##### RECORD SET

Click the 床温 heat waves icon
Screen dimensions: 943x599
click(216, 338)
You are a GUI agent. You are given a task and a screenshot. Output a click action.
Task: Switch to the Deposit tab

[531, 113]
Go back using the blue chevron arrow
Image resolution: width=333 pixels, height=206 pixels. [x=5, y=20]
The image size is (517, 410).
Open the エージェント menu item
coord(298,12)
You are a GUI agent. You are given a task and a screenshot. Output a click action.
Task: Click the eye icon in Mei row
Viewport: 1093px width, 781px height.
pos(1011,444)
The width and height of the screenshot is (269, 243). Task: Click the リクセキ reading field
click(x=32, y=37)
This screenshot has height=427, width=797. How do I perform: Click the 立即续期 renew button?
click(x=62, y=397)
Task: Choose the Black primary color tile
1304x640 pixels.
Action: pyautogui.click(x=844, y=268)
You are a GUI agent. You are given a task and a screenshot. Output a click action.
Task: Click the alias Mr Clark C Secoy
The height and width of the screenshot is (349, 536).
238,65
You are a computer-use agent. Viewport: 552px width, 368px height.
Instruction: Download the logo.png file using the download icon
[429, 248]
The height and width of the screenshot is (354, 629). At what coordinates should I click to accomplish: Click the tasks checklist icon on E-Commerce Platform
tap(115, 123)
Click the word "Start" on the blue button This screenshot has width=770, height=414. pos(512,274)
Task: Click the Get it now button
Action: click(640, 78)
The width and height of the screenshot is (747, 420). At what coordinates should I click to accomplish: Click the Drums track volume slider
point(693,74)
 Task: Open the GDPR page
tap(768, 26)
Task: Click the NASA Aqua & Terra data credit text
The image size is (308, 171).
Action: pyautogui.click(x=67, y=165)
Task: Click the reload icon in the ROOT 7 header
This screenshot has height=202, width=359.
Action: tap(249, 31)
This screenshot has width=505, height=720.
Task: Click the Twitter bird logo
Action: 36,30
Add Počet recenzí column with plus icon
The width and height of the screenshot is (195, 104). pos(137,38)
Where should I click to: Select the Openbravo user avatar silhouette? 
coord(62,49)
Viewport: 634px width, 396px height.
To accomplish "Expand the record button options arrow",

##########

__WHAT TO WORK ON__: Each line in the listing above from the one containing "Viewport: 1093px width, 781px height." through the one containing "Task: Click the reload" should be repeated exactly, and no other line.

__RESULT FOR THIS TASK__:
Viewport: 1093px width, 781px height.
pos(1011,444)
The width and height of the screenshot is (269, 243). Task: Click the リクセキ reading field
click(x=32, y=37)
This screenshot has height=427, width=797. How do I perform: Click the 立即续期 renew button?
click(x=62, y=397)
Task: Choose the Black primary color tile
1304x640 pixels.
Action: pyautogui.click(x=844, y=268)
You are a GUI agent. You are given a task and a screenshot. Output a click action.
Task: Click the alias Mr Clark C Secoy
The height and width of the screenshot is (349, 536).
238,65
You are a computer-use agent. Viewport: 552px width, 368px height.
Instruction: Download the logo.png file using the download icon
[429, 248]
The height and width of the screenshot is (354, 629). At what coordinates should I click to accomplish: Click the tasks checklist icon on E-Commerce Platform
tap(115, 123)
Click the word "Start" on the blue button This screenshot has width=770, height=414. pos(512,274)
Task: Click the Get it now button
Action: click(640, 78)
The width and height of the screenshot is (747, 420). At what coordinates should I click to accomplish: Click the Drums track volume slider
point(693,74)
 Task: Open the GDPR page
tap(768, 26)
Task: Click the NASA Aqua & Terra data credit text
The image size is (308, 171).
Action: pyautogui.click(x=67, y=165)
Task: Click the reload icon in the ROOT 7 header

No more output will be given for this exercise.